ゴルフコースでのプレーと関西への出張旅行を目標に
毎朝6時半には目覚め、日中は公認会計士としての仕事や、不動産管理の事務も手がけ、趣味の庭木の手入れもしているという大橋さん。日々の食事は総エネルギー量やたんぱく質の摂取量などに気をつかいながら、入院中にiPadで撮りためたPD患者さん向けのレシピ画像も参考に、尚さんと交代で自炊をしているといいます。
「以前は低たんぱくの仕出し料理を利用することもありましたが、PDの導入にあたってもっとたんぱく質を摂るようにと指導を受けましたので、自分たちで作っています。食材の買い物にも電車に乗って自分で行きます」
一日2回の透析液の交換は、ご本人が自動接続の機械を使って接続操作を、その他の部分は尚さんがサポートしています。しかし大橋さんは、今後はできるだけ自分だけでできるようになるよう、手技の習得を心掛けています。それは、趣味のゴルフで再びコースに復帰することと、関西への旅行という目標があるからです。

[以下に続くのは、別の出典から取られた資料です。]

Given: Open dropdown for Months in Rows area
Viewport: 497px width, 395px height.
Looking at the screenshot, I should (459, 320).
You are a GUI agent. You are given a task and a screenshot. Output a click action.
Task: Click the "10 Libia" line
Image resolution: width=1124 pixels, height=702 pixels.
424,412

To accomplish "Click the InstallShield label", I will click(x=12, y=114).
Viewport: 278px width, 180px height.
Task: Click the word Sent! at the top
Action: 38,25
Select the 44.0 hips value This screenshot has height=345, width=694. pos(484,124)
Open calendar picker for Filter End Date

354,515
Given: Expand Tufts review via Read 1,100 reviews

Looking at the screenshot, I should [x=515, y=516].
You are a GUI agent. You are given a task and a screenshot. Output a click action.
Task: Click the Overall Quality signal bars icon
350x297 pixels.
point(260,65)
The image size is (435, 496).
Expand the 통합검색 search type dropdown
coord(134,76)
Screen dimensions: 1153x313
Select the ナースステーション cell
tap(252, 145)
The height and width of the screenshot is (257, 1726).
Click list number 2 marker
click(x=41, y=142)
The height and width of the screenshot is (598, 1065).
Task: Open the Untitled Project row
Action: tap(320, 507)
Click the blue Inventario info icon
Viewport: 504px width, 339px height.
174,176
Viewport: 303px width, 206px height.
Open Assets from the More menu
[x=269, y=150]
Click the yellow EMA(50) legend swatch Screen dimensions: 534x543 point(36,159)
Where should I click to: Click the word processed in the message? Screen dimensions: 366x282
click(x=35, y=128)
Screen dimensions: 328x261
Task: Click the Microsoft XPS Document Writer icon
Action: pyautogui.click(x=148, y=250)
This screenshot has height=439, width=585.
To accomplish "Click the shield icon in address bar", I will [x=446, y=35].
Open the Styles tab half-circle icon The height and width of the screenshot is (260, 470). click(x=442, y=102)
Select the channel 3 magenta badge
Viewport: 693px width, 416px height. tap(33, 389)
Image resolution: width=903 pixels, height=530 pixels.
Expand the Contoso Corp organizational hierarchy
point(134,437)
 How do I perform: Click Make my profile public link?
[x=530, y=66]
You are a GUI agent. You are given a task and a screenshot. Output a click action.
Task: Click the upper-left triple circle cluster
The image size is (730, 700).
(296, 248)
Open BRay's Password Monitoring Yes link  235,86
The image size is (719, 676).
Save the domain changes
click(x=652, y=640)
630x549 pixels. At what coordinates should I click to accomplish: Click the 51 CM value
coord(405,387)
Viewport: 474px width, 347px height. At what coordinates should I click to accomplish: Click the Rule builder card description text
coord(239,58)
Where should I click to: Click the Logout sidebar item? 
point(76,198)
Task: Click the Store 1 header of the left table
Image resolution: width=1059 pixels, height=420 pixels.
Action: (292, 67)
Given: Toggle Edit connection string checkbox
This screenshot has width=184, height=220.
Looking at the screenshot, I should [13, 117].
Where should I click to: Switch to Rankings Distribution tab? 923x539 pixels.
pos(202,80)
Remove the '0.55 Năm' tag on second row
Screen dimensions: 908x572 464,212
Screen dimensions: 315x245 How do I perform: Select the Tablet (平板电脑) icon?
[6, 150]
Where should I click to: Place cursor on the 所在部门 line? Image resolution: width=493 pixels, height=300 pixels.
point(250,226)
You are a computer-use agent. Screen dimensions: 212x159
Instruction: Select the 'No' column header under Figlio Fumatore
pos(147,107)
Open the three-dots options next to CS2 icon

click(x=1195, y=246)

「長年ゴルフが趣味だったので、今でも自宅の屋上で素振りはしています。ですからもう1度、コースに出てプレーをしたいですね。また、関西には事務所や本宅があるので、自分一人で行けるようになりたいんです」
白寿を目の前にして、仕事にも趣味にも意欲的な大橋さん。今後の目標を生き生きと語るその表情には活力が満ちていました。
ドクターからのメッセージ
独立行政法人 地域医療機能推進機構 東京高輪病院
腎臓内科 齋藤 友広 先生
大橋さんは97歳と非常に高齢ですが、お仕事とゴルフを続けられ、腎不全保存期の外来でも毎回、趣味のことなどで話に花が咲いていました。腎不全が進行した際の治療方針は大変悩みましたが、自身の生きがいを大事にするためにどうするか?という視点で、ご家族も含めて相談し、PDを開始されました。PD導入時は手順の理解にやや時間を要しましたが、ご家族の協力もあり、自宅でのPDも出口部感染などのトラブルもなく順調に過ごされております。大橋さんがPDと付き合いながら、自分らしく楽しく生活している姿をお手伝いできていることが、私達スタッフにとっての一番の喜びです。